Neurologia Redazione DottNet | 22/07/2024 12:50

Corteccia cerebrale più sottile e permeabilità dell'intestino

L'emicrania modifica la struttura del cervello in maniera progressiva fin dall'infanzia. Corteccia cerebrale più sottile rispetto ai soggetti sani, permeabilità dell'intestino e modalità diverse con cui alcune aree del cervello "parlano" tra di loro, sono le "impronte" riscontrate nel cervello dei bambini. Sono i risultati dello studio in due fasi condotto da clinici e ricercatori delle unità di Neurologia dello sviluppo, Neuro-imaging funzionale e Fisica sanitaria del Bambino Gesù su 100 bambini e adolescenti affetti da emicrania (malattia neurologica che colpisce oltre 1 bambino su 10) e su un gruppo di controllo composto da 100 coetanei senza emicrania.

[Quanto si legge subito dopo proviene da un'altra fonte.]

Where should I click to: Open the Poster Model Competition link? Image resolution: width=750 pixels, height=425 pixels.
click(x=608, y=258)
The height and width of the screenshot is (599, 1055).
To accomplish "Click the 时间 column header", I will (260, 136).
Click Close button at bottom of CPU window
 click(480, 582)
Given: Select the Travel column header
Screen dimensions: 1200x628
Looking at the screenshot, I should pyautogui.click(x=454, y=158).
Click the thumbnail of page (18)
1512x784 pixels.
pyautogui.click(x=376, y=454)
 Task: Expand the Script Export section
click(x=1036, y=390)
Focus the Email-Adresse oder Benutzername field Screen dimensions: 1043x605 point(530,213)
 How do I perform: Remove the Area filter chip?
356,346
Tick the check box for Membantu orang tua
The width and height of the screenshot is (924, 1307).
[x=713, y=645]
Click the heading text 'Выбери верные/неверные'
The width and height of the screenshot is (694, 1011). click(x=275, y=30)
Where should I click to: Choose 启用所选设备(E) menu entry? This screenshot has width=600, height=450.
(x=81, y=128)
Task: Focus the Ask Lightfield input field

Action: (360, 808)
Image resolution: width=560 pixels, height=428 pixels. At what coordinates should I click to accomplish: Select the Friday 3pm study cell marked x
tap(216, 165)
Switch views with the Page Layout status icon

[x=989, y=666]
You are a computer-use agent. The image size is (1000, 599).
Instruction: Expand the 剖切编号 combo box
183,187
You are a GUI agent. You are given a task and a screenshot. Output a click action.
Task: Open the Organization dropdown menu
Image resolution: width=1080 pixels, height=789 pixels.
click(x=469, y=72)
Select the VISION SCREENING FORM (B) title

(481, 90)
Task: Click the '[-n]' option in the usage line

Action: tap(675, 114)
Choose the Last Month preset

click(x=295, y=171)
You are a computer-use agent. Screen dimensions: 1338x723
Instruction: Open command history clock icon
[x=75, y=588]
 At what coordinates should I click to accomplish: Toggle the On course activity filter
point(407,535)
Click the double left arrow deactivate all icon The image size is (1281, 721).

     La ricerca, finanziata dal Ministero della Salute e dell'International Headache Society, ha portato alla scoperta di alcune differenze significative tra i due gruppi (emicranici e sani): attraverso la risonanza magnetica e la tecnica di analisi "morphometric similarity" sono state rilevate diverse modalità di connessione tra aree cerebrali, soprattutto quelle coinvolte nelle funzioni esecutive e nell'elaborazione degli stimoli del dolore e, in corrispondenza delle stesse aree, anche una riduzione dello spessore della corteccia cerebrale.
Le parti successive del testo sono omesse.